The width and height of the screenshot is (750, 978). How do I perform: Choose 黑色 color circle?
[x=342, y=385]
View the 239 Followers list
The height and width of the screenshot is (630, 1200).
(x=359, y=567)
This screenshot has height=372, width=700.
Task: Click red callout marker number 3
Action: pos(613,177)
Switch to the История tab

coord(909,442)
————————
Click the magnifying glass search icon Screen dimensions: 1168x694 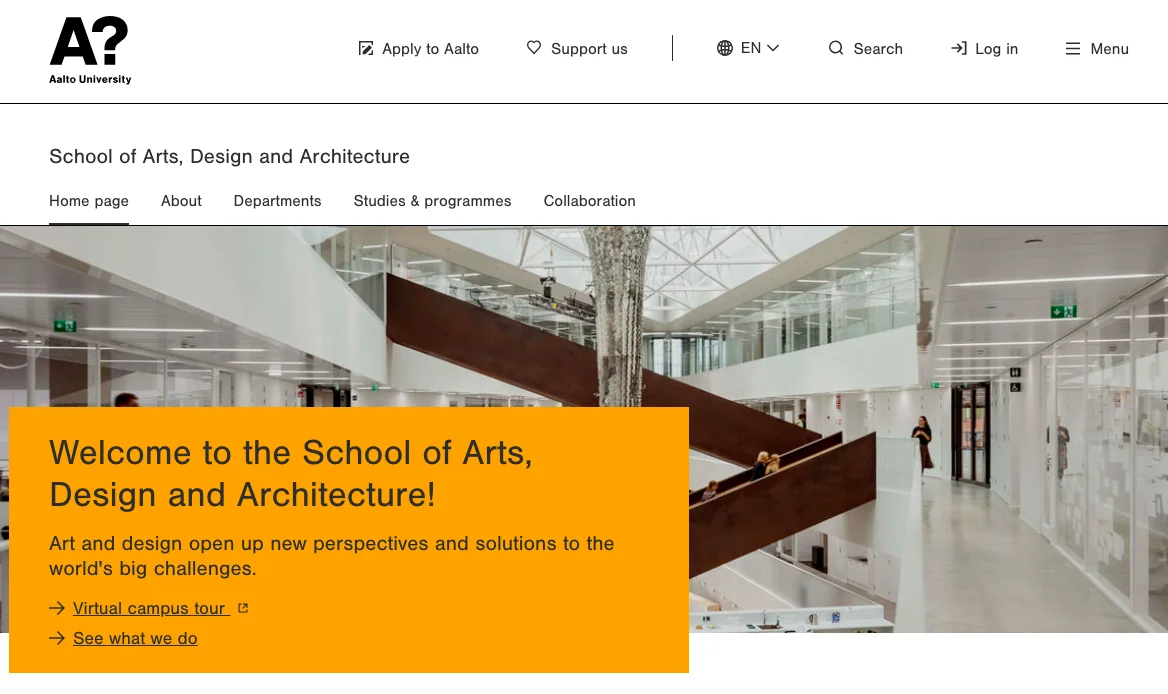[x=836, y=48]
————————
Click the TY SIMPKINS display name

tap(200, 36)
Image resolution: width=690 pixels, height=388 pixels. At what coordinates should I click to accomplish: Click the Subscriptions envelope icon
————————
* _Directions for this task_:
The required answer is the exact run of lines above starting at the line with "Click the TY SIMPKINS display name" and ending at the line with "Image resolution: width=690", with both ends present.

* _Reply to the task_:
Click the TY SIMPKINS display name

tap(200, 36)
Image resolution: width=690 pixels, height=388 pixels. At what coordinates should I click to accomplish: Click the Subscriptions envelope icon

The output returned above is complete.